◆ **Required work**:
Leaving out all pictures, transcribe the lines below exactly, from the first through the line containing "The height and width of the screenshot is (542, 839).".
[[ Given records open ]]
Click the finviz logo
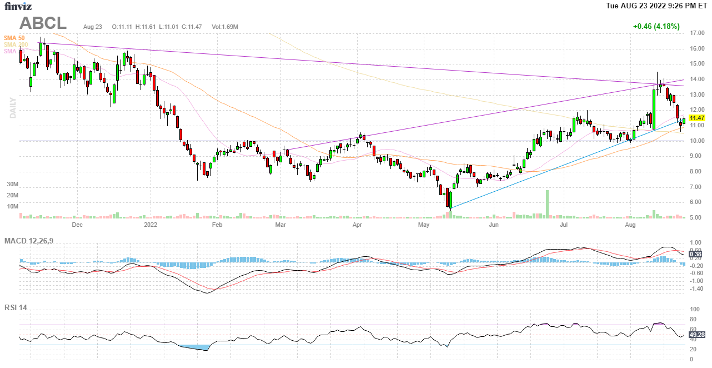Image resolution: width=712 pixels, height=368 pixels. [18, 6]
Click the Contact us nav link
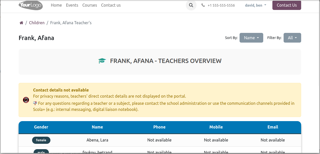The height and width of the screenshot is (154, 320). click(111, 5)
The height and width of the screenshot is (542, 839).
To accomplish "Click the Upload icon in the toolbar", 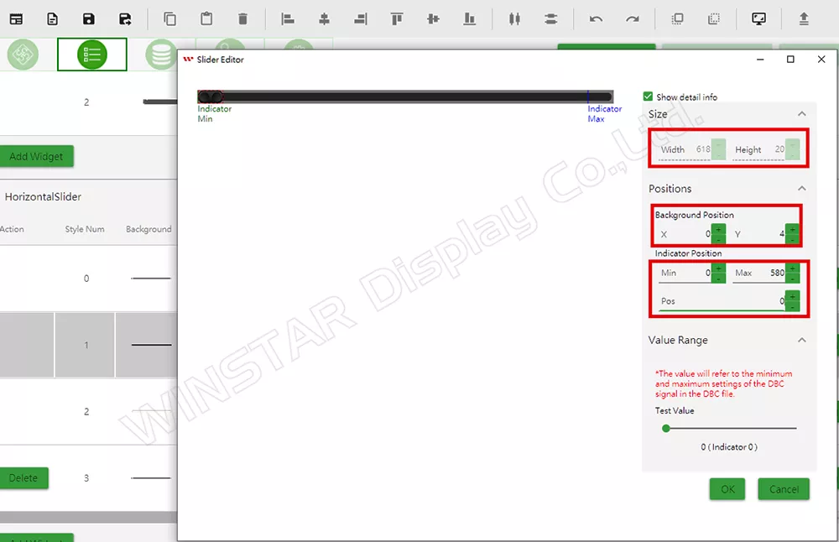I will point(804,18).
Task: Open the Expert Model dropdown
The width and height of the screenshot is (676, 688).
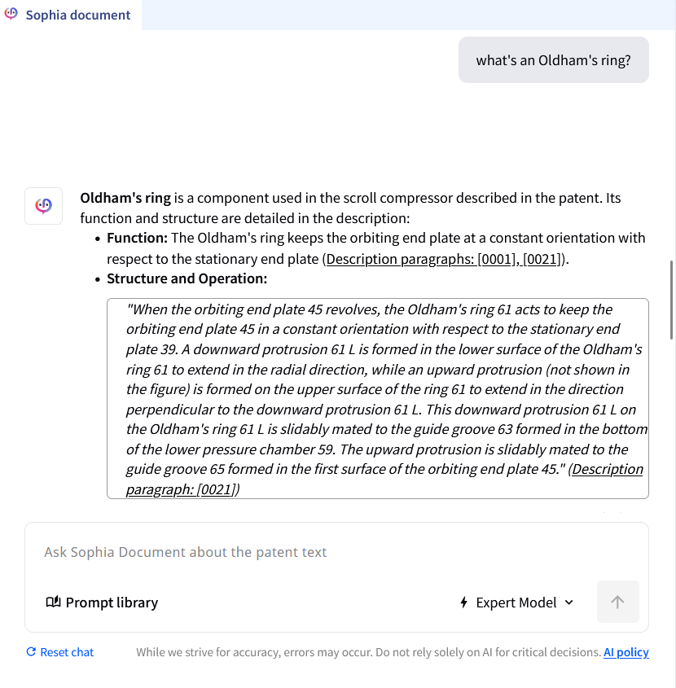Action: pyautogui.click(x=516, y=603)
[[ Given records closed ]]
◆ **Solution to this exercise**:
Click the finviz logo
Image resolution: width=712 pixels, height=368 pixels. [18, 6]
Click the Contact us nav link
The height and width of the screenshot is (154, 320). click(111, 5)
The height and width of the screenshot is (542, 839).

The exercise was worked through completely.